Regional Transport of PM2.5 and O3 Based on Complex Network Method and Chemical Transport Model in the Yangtze River Delta, China

Abstract

Ground-level ozone (O3) and atmospheric fine particulate matter (PM2.5) pollution are the major challenges for continually improving air quality in the Yangtze River Delta (YRD) region of China. Understanding regional transport patterns of PM2.5 and O3 pollution is essential for the development of regional cooperative prevention strategies. This study shows the annual concentration of PM2.5 in the YRD decreased by 18.5% from 2015 to 2018, while the mean values of the daily maximum 8-hr average (MDA8) O3 concentration from March to October increased by 16.3%. A complex network method is utilized to investigate the regional transport of PM2.5 and O3 in different grid cells (nodes).
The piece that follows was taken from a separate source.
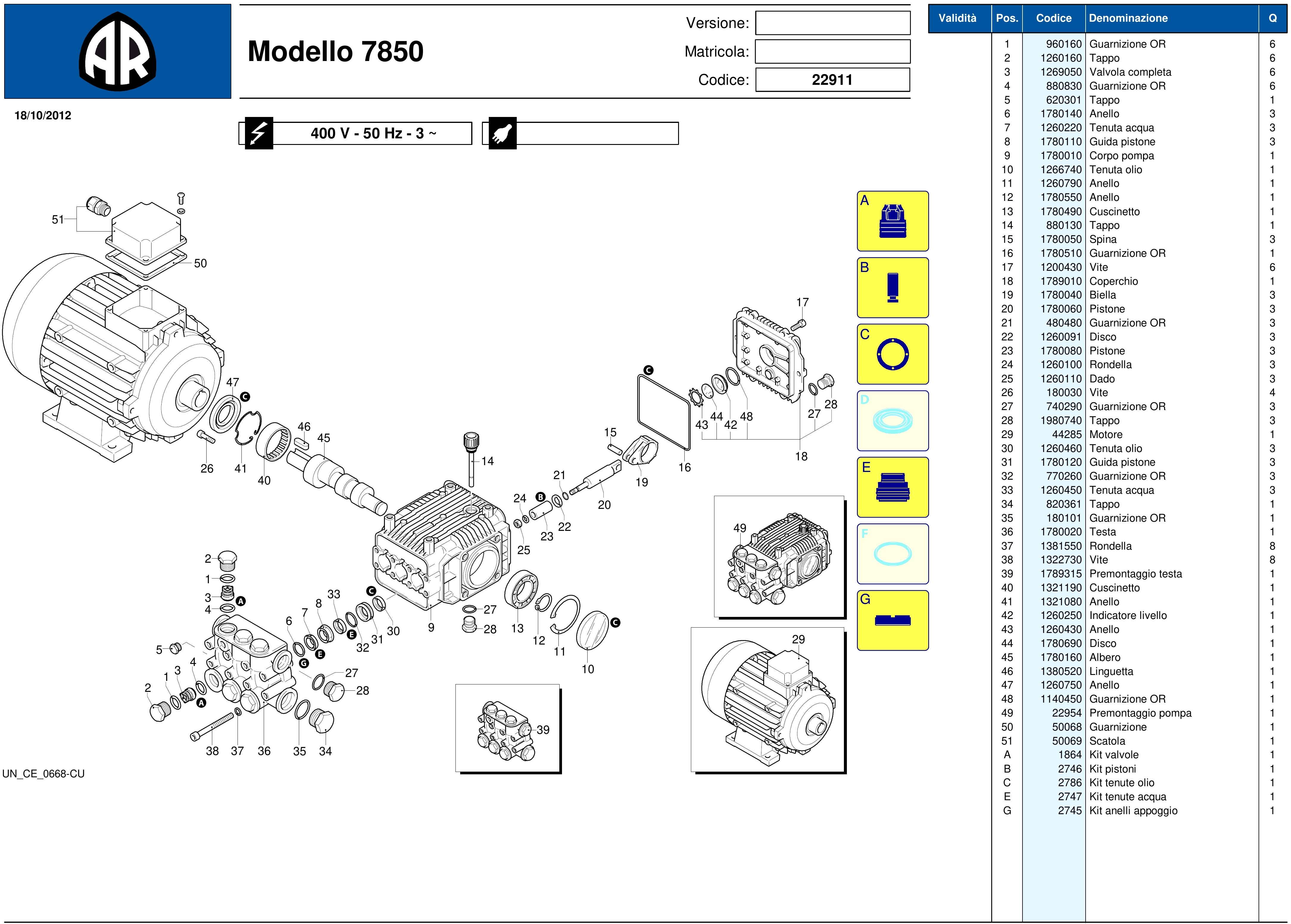Click the Kit pistoni icon B
1291x924 pixels.
(892, 288)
The source apportionment method within the chemistry transport model is applied to verify the reliability of the complex network method. Interregional and intraregional transport play an important role in both PM2.5 and O3 over the YRD. The northern part of the YRD contributes much more than other areas, while the central part of the YRD, especially the southern part of Jiangsu, is the largest contributor of O3 in the YRD in the summer, accounting for about 70%. Intraregional transport plays more of a major role in increasing PM2.5 pollution than O3 pollution. This study not only verifies the transport patterns of heavy pollution through the complex network method and traditional source apportionment technology, it also reveals that both methods provide great potential in understanding transport patterns and air pollution relationships, which are the solid foundation for emission mitigation in the YRD region.